Conclusively, we found the DPANN-HV applied several pathways to metabolize extracellular carbon source (carbohydrates, proteins, and alkanes) existing in the environment. But considering the harsh condition in the deep-sea, we sought to ask when the environmental nutriment is poor, how will the DPANN-HV synthesize glucose? Carbon fixation pathways probably are good solutions.
To assess the presence of carbon fixation, we built a gene database containing core enzymes of the Calvin-Benson-Bassham cycle (CBB cycle), the reductive citric acid cycle (rTCA cycle) and the Wood-Ljungdahl pathway (WL pathway).
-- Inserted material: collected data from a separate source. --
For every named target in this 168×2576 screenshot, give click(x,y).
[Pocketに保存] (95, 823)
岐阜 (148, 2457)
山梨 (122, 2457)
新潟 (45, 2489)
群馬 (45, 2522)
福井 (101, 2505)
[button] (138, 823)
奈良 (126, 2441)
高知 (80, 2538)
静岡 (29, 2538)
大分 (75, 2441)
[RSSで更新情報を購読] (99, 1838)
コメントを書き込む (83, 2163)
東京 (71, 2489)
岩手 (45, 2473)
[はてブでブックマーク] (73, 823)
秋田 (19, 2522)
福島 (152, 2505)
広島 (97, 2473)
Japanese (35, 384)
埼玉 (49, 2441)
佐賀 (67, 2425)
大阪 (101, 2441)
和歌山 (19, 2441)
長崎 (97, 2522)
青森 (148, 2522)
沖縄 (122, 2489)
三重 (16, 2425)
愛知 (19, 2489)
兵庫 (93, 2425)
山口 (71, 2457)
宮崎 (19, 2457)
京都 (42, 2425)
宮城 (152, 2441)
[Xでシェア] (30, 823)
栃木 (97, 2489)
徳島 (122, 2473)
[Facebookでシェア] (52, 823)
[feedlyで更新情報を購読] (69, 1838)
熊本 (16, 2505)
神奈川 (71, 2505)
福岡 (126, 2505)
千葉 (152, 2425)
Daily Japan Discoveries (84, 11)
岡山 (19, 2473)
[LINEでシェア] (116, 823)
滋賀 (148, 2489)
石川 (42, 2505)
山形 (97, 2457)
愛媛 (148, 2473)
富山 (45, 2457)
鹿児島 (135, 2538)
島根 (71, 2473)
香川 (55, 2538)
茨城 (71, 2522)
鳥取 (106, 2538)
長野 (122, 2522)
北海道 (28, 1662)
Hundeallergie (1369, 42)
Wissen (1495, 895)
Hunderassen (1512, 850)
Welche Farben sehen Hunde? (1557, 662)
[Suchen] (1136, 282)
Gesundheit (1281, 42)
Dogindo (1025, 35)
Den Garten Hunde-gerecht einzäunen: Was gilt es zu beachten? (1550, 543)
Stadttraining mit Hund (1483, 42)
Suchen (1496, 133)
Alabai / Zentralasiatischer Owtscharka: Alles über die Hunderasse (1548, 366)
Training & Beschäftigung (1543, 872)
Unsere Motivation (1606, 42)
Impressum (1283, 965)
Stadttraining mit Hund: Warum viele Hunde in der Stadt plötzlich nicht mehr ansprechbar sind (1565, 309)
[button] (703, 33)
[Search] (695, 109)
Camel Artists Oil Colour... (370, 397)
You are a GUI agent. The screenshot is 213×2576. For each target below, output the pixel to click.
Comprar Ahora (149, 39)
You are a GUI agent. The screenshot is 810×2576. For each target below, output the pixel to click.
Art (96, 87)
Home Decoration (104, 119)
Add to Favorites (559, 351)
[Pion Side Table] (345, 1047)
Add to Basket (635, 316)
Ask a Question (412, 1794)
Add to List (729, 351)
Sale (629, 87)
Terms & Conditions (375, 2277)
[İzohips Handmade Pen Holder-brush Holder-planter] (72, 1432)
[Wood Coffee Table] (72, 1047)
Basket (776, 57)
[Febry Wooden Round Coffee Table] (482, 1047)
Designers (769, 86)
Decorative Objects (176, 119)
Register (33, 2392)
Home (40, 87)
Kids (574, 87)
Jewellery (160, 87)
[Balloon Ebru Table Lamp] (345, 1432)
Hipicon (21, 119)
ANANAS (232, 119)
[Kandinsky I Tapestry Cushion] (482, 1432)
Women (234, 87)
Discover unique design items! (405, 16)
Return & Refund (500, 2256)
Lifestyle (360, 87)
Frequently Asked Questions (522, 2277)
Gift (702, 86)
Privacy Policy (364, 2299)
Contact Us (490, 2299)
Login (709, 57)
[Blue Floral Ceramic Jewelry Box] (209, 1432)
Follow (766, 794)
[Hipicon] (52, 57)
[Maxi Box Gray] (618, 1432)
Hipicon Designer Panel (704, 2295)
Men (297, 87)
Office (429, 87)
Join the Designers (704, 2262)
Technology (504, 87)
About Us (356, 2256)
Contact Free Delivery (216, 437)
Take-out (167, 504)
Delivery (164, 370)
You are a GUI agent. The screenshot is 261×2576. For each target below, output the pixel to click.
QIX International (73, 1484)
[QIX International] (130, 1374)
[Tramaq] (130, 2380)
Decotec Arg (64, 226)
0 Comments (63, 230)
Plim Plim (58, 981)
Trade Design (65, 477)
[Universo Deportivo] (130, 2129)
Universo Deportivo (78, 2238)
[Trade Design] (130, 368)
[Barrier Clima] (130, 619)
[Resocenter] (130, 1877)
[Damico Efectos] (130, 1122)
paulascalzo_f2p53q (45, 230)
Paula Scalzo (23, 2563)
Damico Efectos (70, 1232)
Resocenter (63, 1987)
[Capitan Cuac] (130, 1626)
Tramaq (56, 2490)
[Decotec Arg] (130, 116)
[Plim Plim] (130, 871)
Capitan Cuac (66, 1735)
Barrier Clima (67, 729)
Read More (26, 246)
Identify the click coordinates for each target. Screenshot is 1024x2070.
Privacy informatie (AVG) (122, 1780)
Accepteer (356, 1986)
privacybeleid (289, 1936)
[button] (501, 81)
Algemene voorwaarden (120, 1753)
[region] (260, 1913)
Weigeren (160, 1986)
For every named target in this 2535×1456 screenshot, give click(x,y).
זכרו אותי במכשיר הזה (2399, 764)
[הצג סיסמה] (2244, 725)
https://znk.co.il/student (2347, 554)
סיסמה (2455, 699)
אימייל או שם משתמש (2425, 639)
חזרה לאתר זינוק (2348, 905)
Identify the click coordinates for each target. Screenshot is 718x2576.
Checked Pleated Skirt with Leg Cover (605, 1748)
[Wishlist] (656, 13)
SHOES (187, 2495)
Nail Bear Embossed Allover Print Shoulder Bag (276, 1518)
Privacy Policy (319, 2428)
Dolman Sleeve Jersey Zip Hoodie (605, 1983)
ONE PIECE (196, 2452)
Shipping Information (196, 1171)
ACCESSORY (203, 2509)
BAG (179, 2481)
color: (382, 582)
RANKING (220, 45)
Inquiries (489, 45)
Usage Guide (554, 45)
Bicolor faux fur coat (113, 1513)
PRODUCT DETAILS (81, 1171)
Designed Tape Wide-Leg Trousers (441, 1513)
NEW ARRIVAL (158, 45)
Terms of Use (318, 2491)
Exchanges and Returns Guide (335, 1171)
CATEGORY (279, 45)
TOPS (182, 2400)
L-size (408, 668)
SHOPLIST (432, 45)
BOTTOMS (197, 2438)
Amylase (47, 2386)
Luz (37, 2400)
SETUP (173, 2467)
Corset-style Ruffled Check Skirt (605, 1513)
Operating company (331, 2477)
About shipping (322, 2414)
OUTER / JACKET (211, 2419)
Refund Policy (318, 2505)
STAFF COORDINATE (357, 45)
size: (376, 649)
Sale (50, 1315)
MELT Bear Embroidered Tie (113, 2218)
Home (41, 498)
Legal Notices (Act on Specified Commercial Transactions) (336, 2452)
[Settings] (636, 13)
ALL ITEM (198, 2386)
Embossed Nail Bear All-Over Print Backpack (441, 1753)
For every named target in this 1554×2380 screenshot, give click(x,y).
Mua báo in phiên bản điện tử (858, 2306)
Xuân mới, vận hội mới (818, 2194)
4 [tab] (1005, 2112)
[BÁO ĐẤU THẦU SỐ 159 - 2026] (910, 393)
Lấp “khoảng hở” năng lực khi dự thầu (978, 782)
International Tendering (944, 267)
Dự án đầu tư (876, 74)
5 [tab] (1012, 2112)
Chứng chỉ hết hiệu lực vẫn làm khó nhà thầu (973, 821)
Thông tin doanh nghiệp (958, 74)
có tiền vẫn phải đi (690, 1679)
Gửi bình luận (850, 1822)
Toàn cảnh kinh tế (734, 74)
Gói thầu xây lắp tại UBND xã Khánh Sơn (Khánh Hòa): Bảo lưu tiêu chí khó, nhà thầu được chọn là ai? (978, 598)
Commonly, the DPANN-HV have CBB cycle and incomplete rTCA cycle (Fig. 3 and 5). And a few genomes were detected to encode genes of WL pathway such as H2.bin.39, H2.bin.54 and H2.bin.75. Even though, these genomes have different pathways, the carbon fixation abilities are undoubted because the carbon dioxide fixation genes are present in all genomes. Moreover, multiple key enzymes for carbon dioxide fixation pathways appear in the same individual, although these pathways are incomplete. We infer that the DPANN-HV adopt multiple pathways to assimilate more carbon sources and use less enzymes as well as less consumption. Therefore, they can convert inorganic carbon to the organic carbon substances efficiently for not only their own growth but other organisms’. Because of their carbon assimilation and high abundance, the DPANN-HV are proposed to play “producer” like roles in lightness deep-sea, and are probably important links in the element cycle and energy transfer of the hydrothermal system.
The DPANN-HV assimilate nitrogen but limit in de novo nucleotides and amino acids syntheses
Next, we investigated the DPANN-HV for their involvement in nitrogen cycle. The results showed that the nitrogenases distributed in the genomes of DPANN-HV (Fig. 3). In addition, some necessary genes encoding regulators for the nitrogen fixation system were also found in most genomes, suggesting that the DPANN-HV were able to fix nitrogen and produce ammonium salts. Ammonium salts, which are regarded as one of most important nutrients, might not only satisfy with the need of the DPANN-HV but also other lives’ in the same environment. Such a phylum what execute biological nitrogen fixation process must be essential in keeping balance of community structure in the ecosystem.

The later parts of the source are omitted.